I don’t see a simple remedy to ensure that the most powerful AI tools are not reserved to the few tech giants. One route certainly is the continuous improvement of deep learning algorithms with respect to their efficiency from an energy perspective (an emerging field now is “green AI”). Usually cleverer model architectures and training algorithms will allow for similar or better results with less training and less parameters. Examples from recent years here would be regularization techniques such as “dropout”, or a trend to sparser networks. Unlikely that this would stop the success of computationally expensive, huge, brute-force networks anytime soon. But it might offer good options for following the state-of-the-art with some delay (maybe few years behind “cutting edge”).
Another option worth considering in my eyes, is large-scale public investments in AI compute infrastructure. Say on national, or better even European scale. It would make me much less worried if we wouldn’t have to rely on google, facebook and Co. to release their newest models, and instead had powerful institutions that could provide the research community (and the public) with relevant large-scale models and compute power.
In any case, I believe it is essential to watch this divide closely. Not only because it means that academia and the public risk being outpaced (and thereby potentially missing vital opportunities). I also believe it should be observed and interpreted in the light of what Shoshana Zuboff termed “surveillance capitalism”, which points at a far bigger threat.
Resources/links:
- “Energy and Policy Considerations for Deep Learning in NLP” by Emma Strubell, Ananya Ganesh, and Andrew McCallum.
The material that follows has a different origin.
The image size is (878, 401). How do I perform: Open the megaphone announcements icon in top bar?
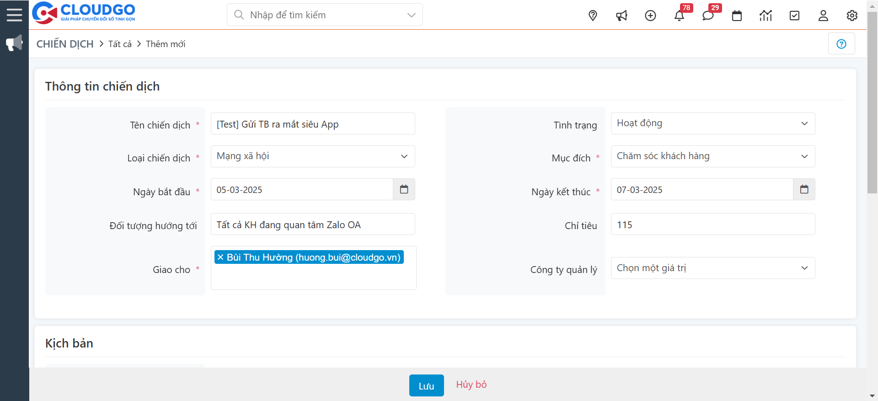click(x=621, y=16)
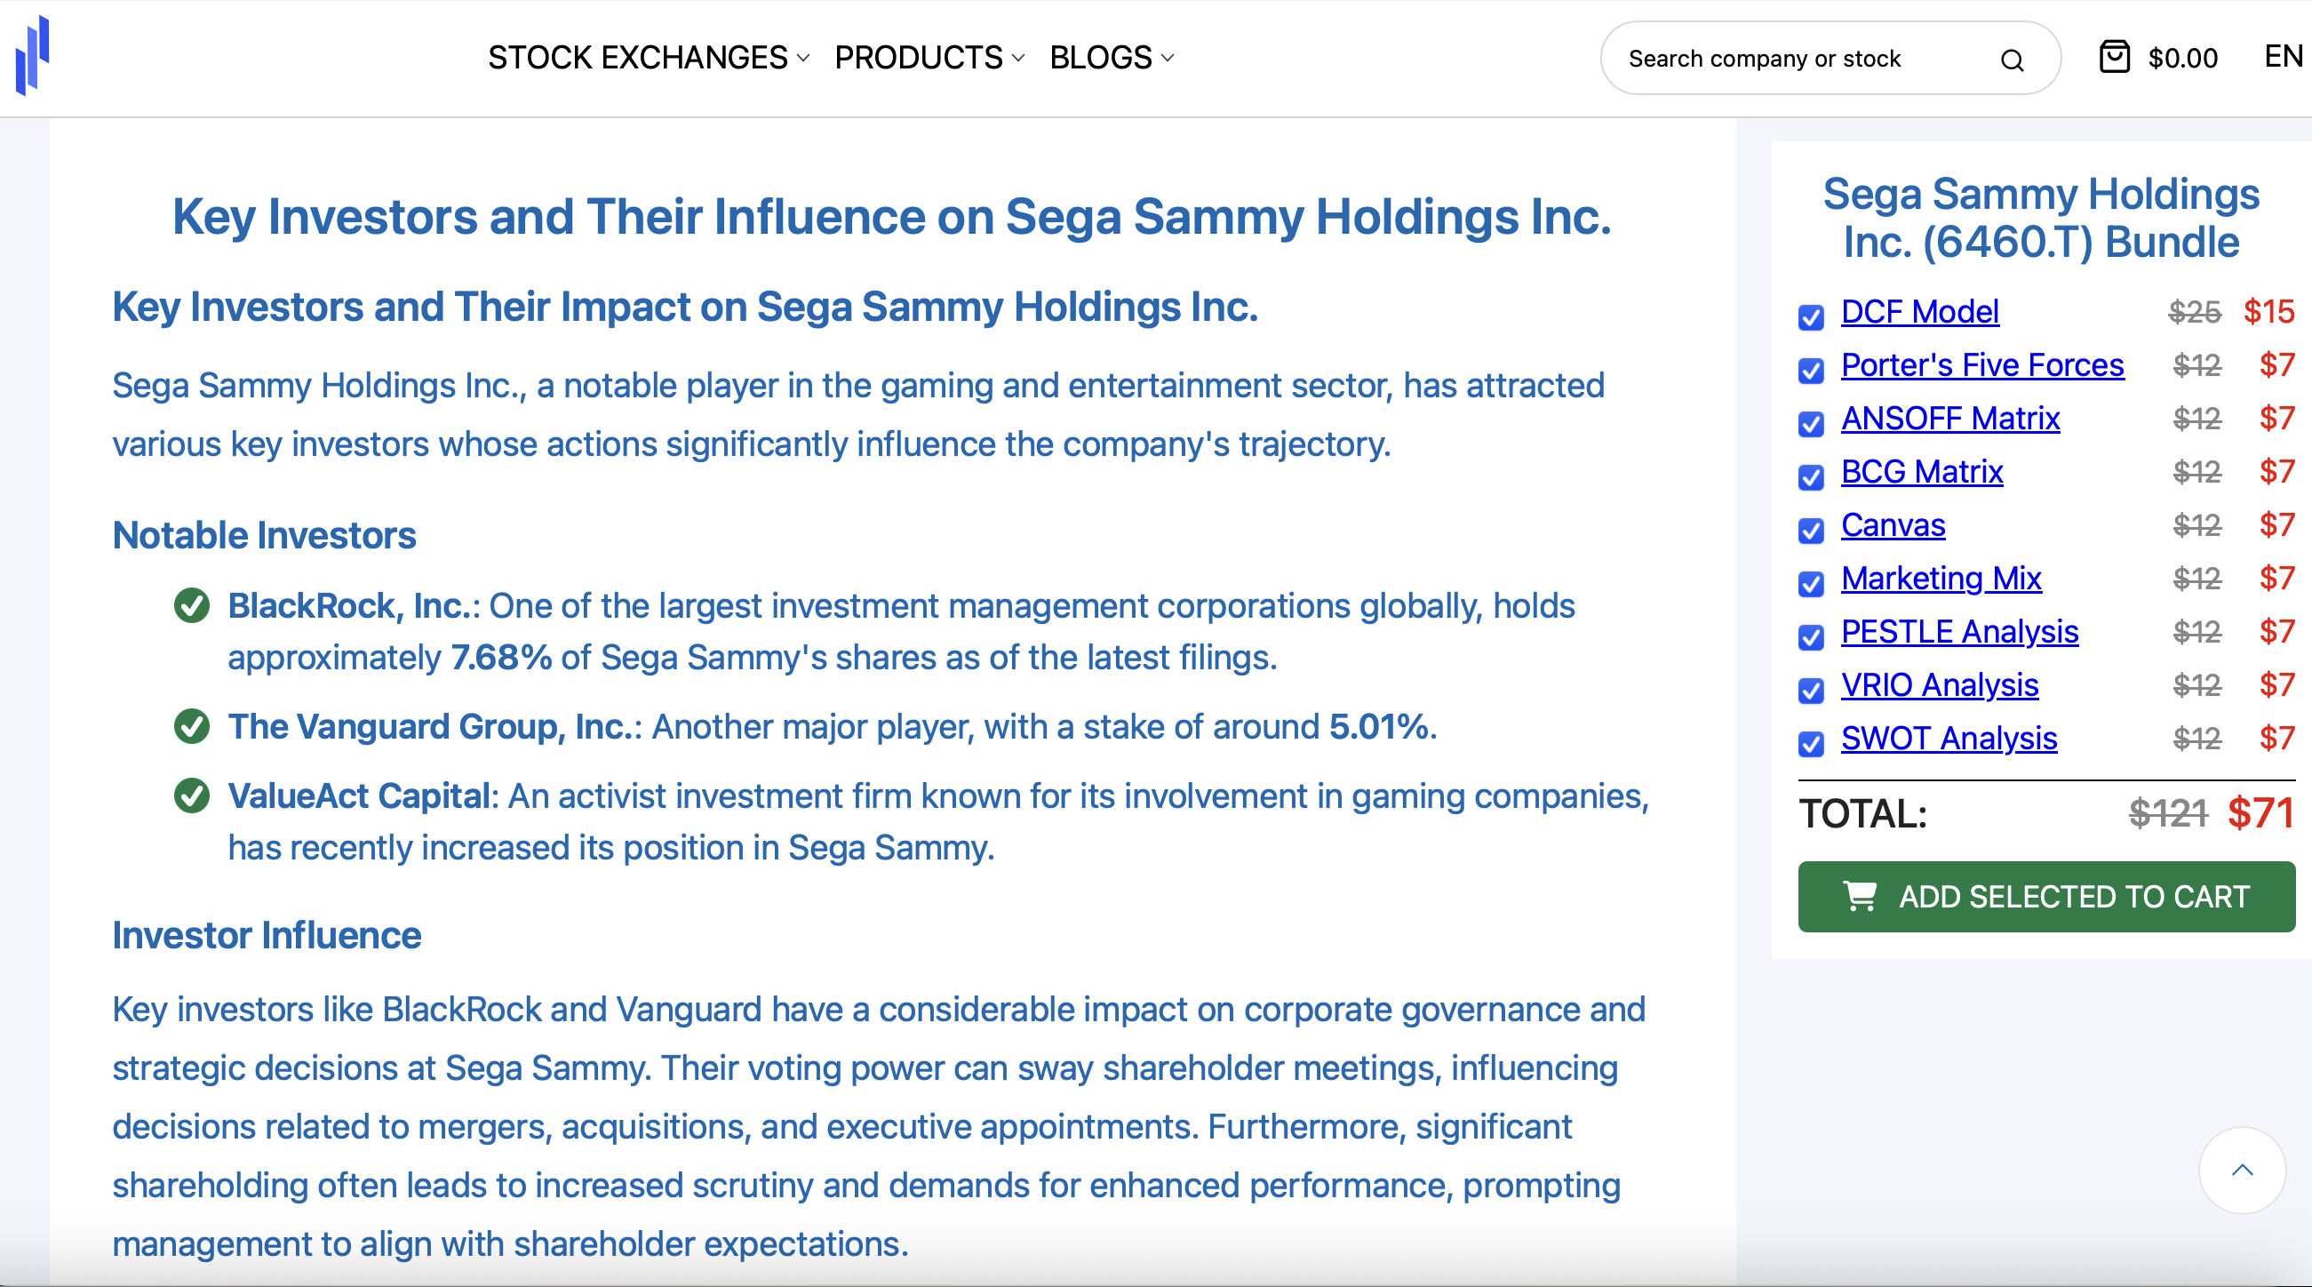2312x1287 pixels.
Task: Click the site logo icon
Action: pos(32,56)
Great article on cloud compute costs and energy consumption of current state-of-the-art models. - Currently, there are many interesting research projects working on more efficient, more robust, more accessible deep learning techniques. One of them is efficientdeeplearning.nl, which also includes the eScience Center.
- “The Age of Surveillance Capitalism” by Shoshana Zuboff.
Exciting book that adds another facet to the increasing agglomeration of behavioral data and compute power by the big tech companies.